In an attempt to bring some balance to the profession, and with competition between firms becoming ever more fierce, many firms are now factoring DE&I into their merger targets. In respect of gender imbalances within the legal profession, it is interesting that when British firm Lovells merged with the US firm Hogan & Hartson; they set a post consolidation goal to achieve 30% of female partnership by 2022.  Unfortunately, they just missed the target, reaching 27%, but this is a significant improvement from 2012, when female partners only accounted for a mere 21%.

When Wragge Lawrence Graham & Co merged with Canadian firm Gowlings in 2016 and became Gowling WLG, their combined female partners averaged just over 23%. Fast-forward to 2022, and the number of female partners has increased to 31%. This is down to a real post-merger commitment to increase the number of female partners, which has proved successful.

The effort to increase the number of female and diverse partners has been strengthened by the Chief Diversity Officer at US law firm Gibbons, Robert Johnson. In 2011, this firm was named as the ‘best law firm for women’ and in the eleven years since, it has reinforced this position. Johnson believes that: “There’s a data that proves diverse companies with diverse boards have a higher bottom line. It’s logical to think… diversity, equity and inclusion could be major drivers of deal value.”

So far, we have only discussed larger international firms that generally attract fee-earners from a wider talent pool by dint of their position in the market. But smaller practices have a DE&I advantage because ethnic diversity numbers tend to be higher. The percentage of female solicitors is also higher in smaller firms. It has been reported that in firms with between six and nine partners, 57% of them are female. Although only slightly up on the 2019 figure of 56%, it is going in the right direction.

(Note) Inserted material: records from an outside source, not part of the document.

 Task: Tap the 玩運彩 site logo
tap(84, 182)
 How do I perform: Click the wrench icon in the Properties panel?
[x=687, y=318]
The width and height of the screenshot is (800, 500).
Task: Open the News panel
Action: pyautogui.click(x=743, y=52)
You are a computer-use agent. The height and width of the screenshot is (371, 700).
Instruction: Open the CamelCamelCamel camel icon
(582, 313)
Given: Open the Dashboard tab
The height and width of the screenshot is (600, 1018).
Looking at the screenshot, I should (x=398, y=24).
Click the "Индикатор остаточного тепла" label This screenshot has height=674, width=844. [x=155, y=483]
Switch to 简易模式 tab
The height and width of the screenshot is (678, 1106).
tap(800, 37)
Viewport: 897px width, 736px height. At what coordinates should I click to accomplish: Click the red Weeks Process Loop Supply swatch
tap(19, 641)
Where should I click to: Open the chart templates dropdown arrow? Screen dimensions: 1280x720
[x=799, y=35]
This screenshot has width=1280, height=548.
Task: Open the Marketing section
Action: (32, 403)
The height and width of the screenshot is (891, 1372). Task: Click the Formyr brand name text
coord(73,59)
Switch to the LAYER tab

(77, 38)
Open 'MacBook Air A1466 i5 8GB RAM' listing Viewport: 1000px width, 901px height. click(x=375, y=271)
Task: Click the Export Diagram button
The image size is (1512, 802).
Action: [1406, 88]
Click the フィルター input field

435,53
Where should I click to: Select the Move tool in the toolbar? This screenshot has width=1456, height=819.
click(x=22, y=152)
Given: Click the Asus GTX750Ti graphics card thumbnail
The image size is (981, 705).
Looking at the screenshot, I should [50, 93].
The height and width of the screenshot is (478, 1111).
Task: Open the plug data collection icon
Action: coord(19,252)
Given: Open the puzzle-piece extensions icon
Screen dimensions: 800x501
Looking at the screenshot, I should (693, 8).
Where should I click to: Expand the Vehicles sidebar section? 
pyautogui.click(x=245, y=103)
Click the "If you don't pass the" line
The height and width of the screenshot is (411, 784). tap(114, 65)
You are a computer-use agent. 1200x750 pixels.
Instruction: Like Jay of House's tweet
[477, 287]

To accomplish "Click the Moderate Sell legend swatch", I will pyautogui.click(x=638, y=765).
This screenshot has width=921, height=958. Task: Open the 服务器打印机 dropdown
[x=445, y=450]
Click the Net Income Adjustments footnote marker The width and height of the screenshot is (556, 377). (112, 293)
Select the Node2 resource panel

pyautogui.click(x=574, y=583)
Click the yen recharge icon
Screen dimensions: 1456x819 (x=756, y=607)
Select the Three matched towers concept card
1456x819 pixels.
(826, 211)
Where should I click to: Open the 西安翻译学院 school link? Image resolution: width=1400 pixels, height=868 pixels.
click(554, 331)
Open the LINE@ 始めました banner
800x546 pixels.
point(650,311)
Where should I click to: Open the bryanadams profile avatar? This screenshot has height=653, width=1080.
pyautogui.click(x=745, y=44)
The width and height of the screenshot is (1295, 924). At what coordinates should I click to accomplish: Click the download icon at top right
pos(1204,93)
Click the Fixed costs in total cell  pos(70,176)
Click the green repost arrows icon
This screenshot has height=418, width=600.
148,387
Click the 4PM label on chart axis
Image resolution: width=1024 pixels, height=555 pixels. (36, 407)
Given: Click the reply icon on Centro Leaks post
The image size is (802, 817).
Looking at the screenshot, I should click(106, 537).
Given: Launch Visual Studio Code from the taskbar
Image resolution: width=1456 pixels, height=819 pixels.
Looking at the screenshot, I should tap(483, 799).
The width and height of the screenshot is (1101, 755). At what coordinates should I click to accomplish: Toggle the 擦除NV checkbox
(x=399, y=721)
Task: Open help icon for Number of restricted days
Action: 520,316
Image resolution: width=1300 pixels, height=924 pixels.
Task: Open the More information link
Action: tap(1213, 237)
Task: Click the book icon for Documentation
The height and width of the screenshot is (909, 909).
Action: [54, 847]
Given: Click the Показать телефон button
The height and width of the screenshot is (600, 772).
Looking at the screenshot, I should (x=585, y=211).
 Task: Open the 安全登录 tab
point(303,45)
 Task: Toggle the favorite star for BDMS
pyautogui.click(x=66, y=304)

Given the DE&I ratios for smaller firms, and the tangible benefits related to such robust strategies, the question to be answered is whether larger firms should be trying to catch-up with their smaller counterparts via merger. Value in a deal is essential and the greater diversity and inclusion within a practice, the greater the likelihood it will lead to better quality of markets, profits, and productivity. In conclusion, diverse partnerships and workforce, from fee-earners through to support staff, must be something all firms in the legal sector should address and making this happen via merger strategies can only increase value-added for clients.